Questions to answer »
[a] In the text on how hospital care has changed, where does the writer say things get especially frustrating for patients with a complicated medical history?
[b] Extend the text on how hospital care has changed, picking up right after its final sentence.
---------- Passage for review
Back in the old days when you got sick and ended up in the hospital, it was probably because your primary care doctor put you there. Boy, have things changed.
Nowadays you have one set of doctors who see you in the clinic when you’re doing well, another set of doctors who see you if you need emergency care, and yet another set of doctors who take care of you if you become hospitalized . Many times these “hospital” doctors know little, if anything, about you except what they observe right there on the spot and /or what they can read about you from prior admissions. If you receive your medical care at a huge teaching institution like I do, it gets even more impersonal, because you have multiple teams of student doctors and residents that rotate through the system a every 3 or 4 months. Chances are, you’re gonna see a different doctor every time you go in.
This system seems to work fine if you’re generally healthy and don’t need frequent medical care, but if you have a complicated medical history and don’t fit the mold ( like yours truly), then things can get a little frustrating…especially in the Emergency room.
--------------------
---------- Data extracts
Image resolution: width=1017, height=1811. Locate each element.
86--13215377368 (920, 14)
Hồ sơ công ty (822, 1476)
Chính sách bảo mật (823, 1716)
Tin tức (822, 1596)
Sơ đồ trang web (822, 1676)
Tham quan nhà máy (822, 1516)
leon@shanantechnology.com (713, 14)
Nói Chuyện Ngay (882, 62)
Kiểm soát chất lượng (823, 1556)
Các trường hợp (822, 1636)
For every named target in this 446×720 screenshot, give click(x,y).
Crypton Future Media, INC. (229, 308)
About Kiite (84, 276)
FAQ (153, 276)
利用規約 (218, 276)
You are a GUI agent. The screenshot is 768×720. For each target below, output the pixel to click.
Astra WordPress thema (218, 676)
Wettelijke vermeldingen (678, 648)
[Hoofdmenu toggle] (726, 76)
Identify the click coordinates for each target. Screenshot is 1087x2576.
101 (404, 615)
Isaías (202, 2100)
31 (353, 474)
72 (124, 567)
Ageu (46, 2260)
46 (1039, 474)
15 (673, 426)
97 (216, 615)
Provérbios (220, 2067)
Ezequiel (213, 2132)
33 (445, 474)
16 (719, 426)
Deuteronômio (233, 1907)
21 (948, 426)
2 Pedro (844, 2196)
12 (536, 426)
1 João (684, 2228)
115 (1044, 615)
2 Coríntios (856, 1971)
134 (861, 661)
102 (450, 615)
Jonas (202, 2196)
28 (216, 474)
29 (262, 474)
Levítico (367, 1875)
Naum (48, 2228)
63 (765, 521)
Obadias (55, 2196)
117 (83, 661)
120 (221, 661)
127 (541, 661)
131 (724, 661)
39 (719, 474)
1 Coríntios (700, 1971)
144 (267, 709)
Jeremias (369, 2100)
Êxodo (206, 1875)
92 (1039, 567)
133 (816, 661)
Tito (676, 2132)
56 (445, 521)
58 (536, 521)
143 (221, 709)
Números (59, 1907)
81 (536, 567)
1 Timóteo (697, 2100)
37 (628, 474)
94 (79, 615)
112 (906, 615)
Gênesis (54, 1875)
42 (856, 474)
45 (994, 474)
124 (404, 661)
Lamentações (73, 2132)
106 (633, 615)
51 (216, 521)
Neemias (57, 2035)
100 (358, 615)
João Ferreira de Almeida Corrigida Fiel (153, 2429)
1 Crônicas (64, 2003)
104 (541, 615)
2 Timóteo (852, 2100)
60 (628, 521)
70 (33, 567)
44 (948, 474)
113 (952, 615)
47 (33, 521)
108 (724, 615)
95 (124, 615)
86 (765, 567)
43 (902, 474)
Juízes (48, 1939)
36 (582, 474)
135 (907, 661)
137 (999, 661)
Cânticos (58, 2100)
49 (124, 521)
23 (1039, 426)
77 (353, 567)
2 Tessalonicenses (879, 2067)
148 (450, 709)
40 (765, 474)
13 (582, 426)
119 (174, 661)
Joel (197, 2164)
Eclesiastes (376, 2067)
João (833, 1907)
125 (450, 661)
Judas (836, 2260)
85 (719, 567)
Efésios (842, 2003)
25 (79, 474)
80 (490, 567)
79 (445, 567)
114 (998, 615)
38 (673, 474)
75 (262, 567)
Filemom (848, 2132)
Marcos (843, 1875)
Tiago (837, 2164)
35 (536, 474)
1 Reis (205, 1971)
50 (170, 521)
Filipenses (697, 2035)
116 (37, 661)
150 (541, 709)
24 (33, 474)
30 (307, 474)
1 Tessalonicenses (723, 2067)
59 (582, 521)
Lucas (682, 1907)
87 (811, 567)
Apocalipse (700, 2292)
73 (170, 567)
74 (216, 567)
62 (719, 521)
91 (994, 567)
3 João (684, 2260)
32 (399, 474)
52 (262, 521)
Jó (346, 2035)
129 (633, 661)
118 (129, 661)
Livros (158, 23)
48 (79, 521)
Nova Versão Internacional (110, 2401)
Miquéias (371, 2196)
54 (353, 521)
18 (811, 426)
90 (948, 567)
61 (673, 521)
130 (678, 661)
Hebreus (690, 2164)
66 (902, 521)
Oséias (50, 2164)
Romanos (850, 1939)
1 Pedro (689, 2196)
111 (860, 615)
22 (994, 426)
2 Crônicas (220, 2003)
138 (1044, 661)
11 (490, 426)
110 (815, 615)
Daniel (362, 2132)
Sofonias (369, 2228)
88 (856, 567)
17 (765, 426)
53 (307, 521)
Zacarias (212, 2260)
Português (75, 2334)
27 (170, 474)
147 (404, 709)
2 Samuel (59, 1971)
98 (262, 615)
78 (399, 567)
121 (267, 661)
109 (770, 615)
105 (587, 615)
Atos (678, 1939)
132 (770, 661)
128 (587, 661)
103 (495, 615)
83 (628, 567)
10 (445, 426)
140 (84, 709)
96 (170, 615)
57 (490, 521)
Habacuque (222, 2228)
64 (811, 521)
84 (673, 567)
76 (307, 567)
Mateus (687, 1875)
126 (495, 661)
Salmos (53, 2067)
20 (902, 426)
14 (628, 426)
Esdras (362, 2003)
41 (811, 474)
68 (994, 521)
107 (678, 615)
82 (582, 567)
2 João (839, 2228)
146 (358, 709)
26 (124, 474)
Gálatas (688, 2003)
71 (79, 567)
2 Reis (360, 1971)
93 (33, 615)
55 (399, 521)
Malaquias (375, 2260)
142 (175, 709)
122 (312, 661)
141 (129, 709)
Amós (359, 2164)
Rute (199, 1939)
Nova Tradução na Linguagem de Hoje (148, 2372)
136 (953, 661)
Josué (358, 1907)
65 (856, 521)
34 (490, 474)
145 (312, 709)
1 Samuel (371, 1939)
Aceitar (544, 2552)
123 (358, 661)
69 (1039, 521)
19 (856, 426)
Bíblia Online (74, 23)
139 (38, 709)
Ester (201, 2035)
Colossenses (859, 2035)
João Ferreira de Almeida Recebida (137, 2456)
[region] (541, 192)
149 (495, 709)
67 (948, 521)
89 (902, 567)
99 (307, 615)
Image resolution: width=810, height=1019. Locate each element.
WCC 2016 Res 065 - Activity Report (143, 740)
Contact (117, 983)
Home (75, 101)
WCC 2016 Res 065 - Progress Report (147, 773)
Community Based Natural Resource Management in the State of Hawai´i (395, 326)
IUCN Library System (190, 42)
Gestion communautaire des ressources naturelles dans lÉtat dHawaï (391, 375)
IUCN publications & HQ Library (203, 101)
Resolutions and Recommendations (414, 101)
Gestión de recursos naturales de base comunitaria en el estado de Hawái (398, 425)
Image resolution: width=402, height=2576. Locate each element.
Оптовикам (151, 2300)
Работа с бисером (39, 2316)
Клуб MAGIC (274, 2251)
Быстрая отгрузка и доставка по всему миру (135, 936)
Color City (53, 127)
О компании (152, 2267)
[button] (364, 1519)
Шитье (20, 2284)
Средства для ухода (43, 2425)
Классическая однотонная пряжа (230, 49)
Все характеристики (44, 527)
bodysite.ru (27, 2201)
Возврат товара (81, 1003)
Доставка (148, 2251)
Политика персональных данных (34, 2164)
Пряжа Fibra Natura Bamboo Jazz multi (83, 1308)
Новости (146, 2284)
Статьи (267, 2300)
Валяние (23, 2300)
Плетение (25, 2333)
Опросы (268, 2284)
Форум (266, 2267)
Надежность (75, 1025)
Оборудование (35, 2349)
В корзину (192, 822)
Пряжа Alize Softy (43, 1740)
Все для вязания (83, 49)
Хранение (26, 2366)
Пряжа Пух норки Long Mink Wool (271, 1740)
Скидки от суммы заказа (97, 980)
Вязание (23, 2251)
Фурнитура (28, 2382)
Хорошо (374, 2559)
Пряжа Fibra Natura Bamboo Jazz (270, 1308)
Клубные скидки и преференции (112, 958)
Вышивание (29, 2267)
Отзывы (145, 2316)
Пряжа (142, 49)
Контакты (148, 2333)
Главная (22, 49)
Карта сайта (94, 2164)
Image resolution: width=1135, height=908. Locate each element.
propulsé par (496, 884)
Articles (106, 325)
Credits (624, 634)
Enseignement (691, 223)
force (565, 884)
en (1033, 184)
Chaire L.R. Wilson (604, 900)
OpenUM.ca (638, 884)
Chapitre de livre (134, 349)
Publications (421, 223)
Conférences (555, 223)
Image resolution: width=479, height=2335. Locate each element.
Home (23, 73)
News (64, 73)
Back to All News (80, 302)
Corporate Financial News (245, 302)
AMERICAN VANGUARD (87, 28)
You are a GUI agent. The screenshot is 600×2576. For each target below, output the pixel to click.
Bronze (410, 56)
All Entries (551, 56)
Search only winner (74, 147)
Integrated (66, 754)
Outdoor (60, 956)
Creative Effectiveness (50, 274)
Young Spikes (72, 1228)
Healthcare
--------------------
Answers for this exercise »
[a] The Emergency room.

[b]
That’s when I thought, there has to be a better way to communicate to medical staff who dont know you. So I came up with what I call the “patient intro letter” comes in. More and more patients and/or their Physicians are writing these kinds of letters for their medically complex patients (not just severe asthmatics) to carry with them. If you ever end up having to go to an Emergency room ,the letter basically introduces you to the staff and provides the physician with some basic information about current health problems. It can save you from having to recite your entire medical history over and over again to people who don’t know you ( this is especially helpful, when you can”t breath). It can include valuable information on what seems to work best in treating your condition.
The latest rendition of this letter was just updated a few days ago and is the actual letter I bring with me to the ER . I update it anytime something changes, including new medications, treatments or new diagnosis. The key to making this kind of letter effective, is to keep it short, sweet and to the point. The nurses like these kinds of notes as much as the doctors do, because they can use them to relay info to the caregivers working the next shift.